Por Kssandra Cuello Álvarez.
Los colombianos estamos a 47 días de acudir a las urnas para la elección en primera vuelta del presidente de la República y son muchas las expectativas que tenemos todos en cuanto a sus propuestas y estrategias para la tan anhelada transformación que requiere nuestro país, que a estas alturas deberían los programas de gobierno, girar más fácil, que tanta información que termina desinformando.
Es importante y fundamental Para el ciudadano, conocer y comprender cuáles son las fórmulas de cada candidato para lograr un crecimiento sostenible, que aporte al cierre de brechas sociales y al cuidado del medio ambiente, saber cuánto le interesa la educación, temas de juventud, mujer, género, creación de empleo, inversión, vivienda, escuchar de ellos mismos, como atacarían a la macabra corrupción, entre otros temas.
Los debates, que se remontan a las civilizaciones más antiguas donde se conocían como Competición de Argumentos, en el siglo V a.C, Protágoras de Abdera fue llamado maestro en el arte del convencer. Fue la época de los sofistas, profesores ambulantes cuyo principio era, que las verdades no eran mejores ni peores, sino mejor argumentadas. En Colombia el primer debate presidencial fue transmitido por RCN en el año 2010 y moderado por Claudia Gurisatti, con los candidatos: Jaime Araujo Rentería, por la Alianza Social Afrocolombiana; Robinson Alexander Devia, del Movimiento la Voz de la Consciencia; Rafael Pardo, Partido Liberal; German Vargas Lleras, Cambio Radical; Gustavo Petro, Polo Democrático; Noemí Sanín, Partido Conservador; Antanas Mockus, Alianza Verde y Juan Manuel Santos, los temas cruciales de ese momento, eran las malas relaciones con Venezuela y la guerra interna con las FARC, en estos dos cruciales puntos fueron centradas las propuestas y discusiones.
Hoy 12 años después, con el auge de la tecnología y el uso de las redes sociales, se volvió menos frecuente el contacto entre candidatos y votantes, pero su uso masivo ha permitido sentir el proceso electoral más cercano e inmediato, de alguna manera las redes sociales han mantenido esta relación más personal y en tiempo real, debido a las estrategias comunicacionales aplicadas a las campañas, que cada vez más buscan tocar las emociones humanas.

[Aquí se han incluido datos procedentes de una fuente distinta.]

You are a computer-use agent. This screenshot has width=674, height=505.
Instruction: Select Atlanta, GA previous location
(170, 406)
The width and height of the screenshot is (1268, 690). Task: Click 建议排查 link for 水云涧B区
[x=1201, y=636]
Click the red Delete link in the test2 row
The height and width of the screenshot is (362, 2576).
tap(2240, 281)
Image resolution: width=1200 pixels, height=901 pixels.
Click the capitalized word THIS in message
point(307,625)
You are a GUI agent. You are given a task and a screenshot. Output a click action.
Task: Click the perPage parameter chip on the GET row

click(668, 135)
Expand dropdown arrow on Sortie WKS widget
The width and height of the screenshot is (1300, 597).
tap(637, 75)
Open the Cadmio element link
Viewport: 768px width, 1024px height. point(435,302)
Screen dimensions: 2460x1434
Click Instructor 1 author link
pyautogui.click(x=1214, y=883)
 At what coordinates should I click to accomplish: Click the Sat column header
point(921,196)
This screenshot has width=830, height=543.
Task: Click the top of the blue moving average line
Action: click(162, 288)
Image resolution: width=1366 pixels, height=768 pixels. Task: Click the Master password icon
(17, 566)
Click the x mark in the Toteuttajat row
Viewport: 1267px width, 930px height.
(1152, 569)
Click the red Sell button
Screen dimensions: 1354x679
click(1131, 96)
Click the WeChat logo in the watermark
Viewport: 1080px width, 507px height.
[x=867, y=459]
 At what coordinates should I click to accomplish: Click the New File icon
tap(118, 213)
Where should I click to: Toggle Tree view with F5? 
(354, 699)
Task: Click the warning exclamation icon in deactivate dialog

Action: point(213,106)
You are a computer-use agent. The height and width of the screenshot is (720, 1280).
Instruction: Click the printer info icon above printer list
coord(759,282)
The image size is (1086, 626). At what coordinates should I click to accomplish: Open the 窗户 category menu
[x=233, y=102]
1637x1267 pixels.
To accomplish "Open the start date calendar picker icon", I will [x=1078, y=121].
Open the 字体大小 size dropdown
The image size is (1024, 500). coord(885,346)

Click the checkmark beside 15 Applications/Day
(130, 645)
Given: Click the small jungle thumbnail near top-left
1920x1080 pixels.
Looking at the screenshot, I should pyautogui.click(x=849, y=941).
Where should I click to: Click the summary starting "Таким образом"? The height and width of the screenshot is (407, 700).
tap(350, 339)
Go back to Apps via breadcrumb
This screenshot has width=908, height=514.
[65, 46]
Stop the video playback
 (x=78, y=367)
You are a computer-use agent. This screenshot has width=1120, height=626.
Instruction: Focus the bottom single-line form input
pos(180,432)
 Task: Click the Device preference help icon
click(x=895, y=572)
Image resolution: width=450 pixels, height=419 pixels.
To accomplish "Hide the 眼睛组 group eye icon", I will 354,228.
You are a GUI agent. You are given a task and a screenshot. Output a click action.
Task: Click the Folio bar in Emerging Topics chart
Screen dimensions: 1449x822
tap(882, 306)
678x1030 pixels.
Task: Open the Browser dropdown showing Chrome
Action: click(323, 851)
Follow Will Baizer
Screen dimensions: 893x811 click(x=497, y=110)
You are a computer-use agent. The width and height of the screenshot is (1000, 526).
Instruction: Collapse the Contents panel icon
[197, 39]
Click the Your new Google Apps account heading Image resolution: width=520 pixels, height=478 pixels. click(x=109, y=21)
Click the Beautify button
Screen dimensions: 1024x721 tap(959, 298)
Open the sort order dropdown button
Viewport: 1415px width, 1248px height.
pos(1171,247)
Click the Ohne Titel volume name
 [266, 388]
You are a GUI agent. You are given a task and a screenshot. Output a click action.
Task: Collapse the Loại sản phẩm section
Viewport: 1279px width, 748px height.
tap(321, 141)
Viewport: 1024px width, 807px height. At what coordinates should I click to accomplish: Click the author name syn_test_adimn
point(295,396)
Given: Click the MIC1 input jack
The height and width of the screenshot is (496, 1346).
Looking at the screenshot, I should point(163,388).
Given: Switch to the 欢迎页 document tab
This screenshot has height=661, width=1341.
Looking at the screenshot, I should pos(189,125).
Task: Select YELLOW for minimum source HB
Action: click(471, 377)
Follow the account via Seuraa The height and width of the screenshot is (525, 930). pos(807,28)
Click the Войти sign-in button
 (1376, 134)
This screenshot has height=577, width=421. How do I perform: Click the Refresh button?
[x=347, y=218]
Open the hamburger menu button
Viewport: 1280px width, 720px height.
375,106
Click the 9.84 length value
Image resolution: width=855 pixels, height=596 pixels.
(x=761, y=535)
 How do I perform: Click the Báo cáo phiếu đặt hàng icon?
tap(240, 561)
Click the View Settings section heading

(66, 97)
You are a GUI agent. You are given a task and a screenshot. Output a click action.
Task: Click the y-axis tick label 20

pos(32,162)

En otrora los votos se conseguían con el abrazo y el estrechón de manos.
El contexto político que hoy enfrentamos es muy colorido y diverso, marcado por mucha más presencia de la mujer, que está sumergida en las discusiones de país, y en los debates haciendo énfasis con un pensamiento objetivo, sensible pero a la vez muy crítico, llegó el momento de promover los programas de gobierno, saber cuáles son sus proyectos, de que están hechos, de manera sustantiva y categórica necesitamos saber que quieren hacer con tanto poder, lo que hemos visto en los canales y medios alternativos, es más “rifi rafe” que concretos argumentos, aunque esto no es sorprendente, la comidilla y el tire que jala en las redes y grupos, en muchos casos llama más la atención que indagar acerca de cada programa de gobierno.
Colombia tiene hambre de cambio, requiere de una reingeniería en sus más altos mandos, un nuevo direccionamiento, un presidente que mire y escuche e invierta en las regiones, que esté dispuesto a luchar con todas las herramientas que le otorga su dignidad para combatir la corrupción, inseguridad, politiquería, inequidad y la injusticia social, menos “rifi rafe”, que todos los medios empiecen a divulgar las propuestas presidenciales , para llegar el 29 de mayo, conscientes de son 4 años de gobierno en el que si no se toman decisiones pensando en el progreso y desarrollo de todos, la democracia perdería su sentido y el país seguirá en retroceso.